Es asombroso, en verdad, cómo todo esto puede estar ocurriendo en la pantalla; y aun en estos tiempos de grandes adelantos tecnológicos, la creatividad del cineasta, y su astucia para realizar este montaje, va más allá de lo que uno podría prever: se trata de un cine elevado a la décima potencia.
Además, en Hitchcock hay una suerte de denuncia implícita, que es también el señalamiento de una enfermedad común: en lugar de mirarnos a nosotros mismos, e indagar en nuestros miedos más profundos, nos detenemos a ver lo que le ocurre al vecino y lo juzgamos. El espectador va al cine a enterarse de lo que viven los otros. El arte cinematográfico ofrece la posibilidad de asomarse a un espacio privado, da licencia para observar.
El voyeur es el protagonista… pero todos lo son con él, hasta percatarse de que aquello que se mira es lo que mejor los retrata. El psicópata más truculento, ese que vigila desde un agujero a la dama que se prepara a ducharse, es alma gemela del cineasta y del espectador. Las ventanas son espejos. El que mira a los otros se mira en los otros.

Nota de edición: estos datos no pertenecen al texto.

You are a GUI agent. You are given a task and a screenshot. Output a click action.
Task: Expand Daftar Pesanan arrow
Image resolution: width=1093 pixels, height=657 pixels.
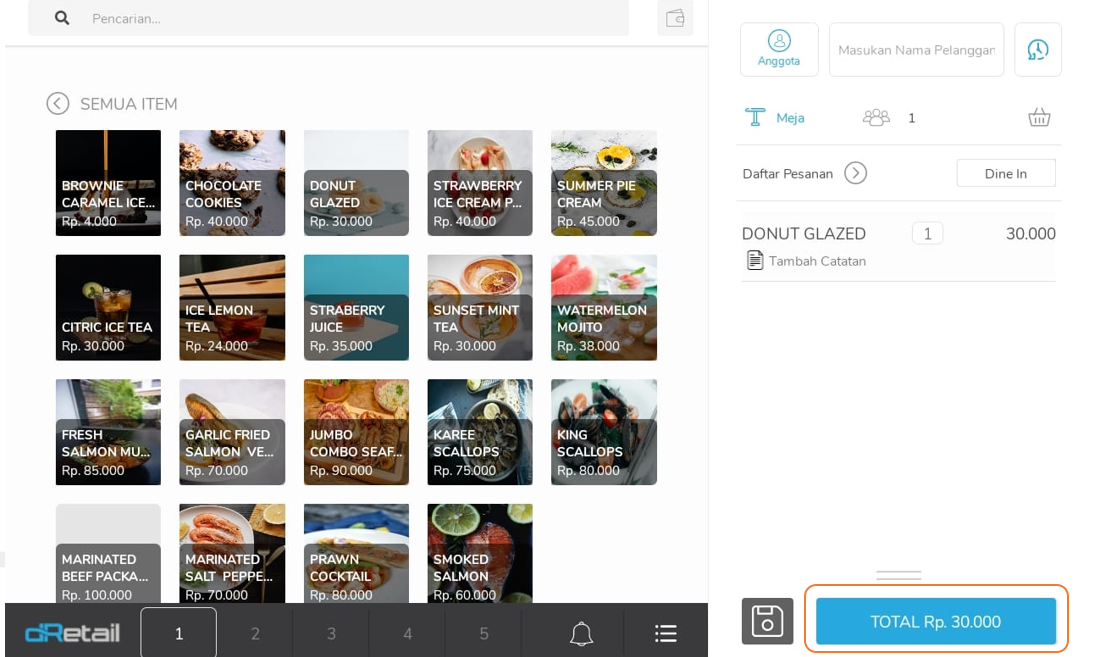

No es gratuito que Psicosis arranque como una invitación a observar lo que ocurre en un cuarto de hotel, al que se accede precisamente a través de una ventana indiscreta. Se invade un espacio privado, de ahí la incomodidad de quien observa. ¿Y qué hay? Una pareja de amantes furtivos que acaban de tener sexo a media tarde, a la hora del almuerzo. Algo que acaso no debíamos estar viendo pero que nos interesa. Con igual morbo se llega al momento del crimen, en donde el espectador asume, con Bates, su travestismo, y su furia. Su gran cuchillo es, de nuevo, un evidente símbolo fálico.
Para el público que cae en las redes del cineasta hay un equilibrio extraño entre la fascinación, producida acaso por su virtuosismo técnico, su hábil manejo de las herramientas cinematográficas, punto en el que muchos prefieren detenerse, y esa incomodidad de ver a la humanidad retratada en sus aspectos más truculentos. Porque en sus películas el hombre no es sólo “el otro”, el de enfrente, sino también uno mismo. Si un momento lo descifra es el gran final de Vertigo: cuando James Stewart contempla el abismo y no se sabe cómo enfrentarlo. Lo que es triunfo y derrota: poder verse al fin de modo profundo (milagro que logra en sus mejores películas este mago del suspenso metafísico) y darse cuenta de lo inútil de ese descubrimiento.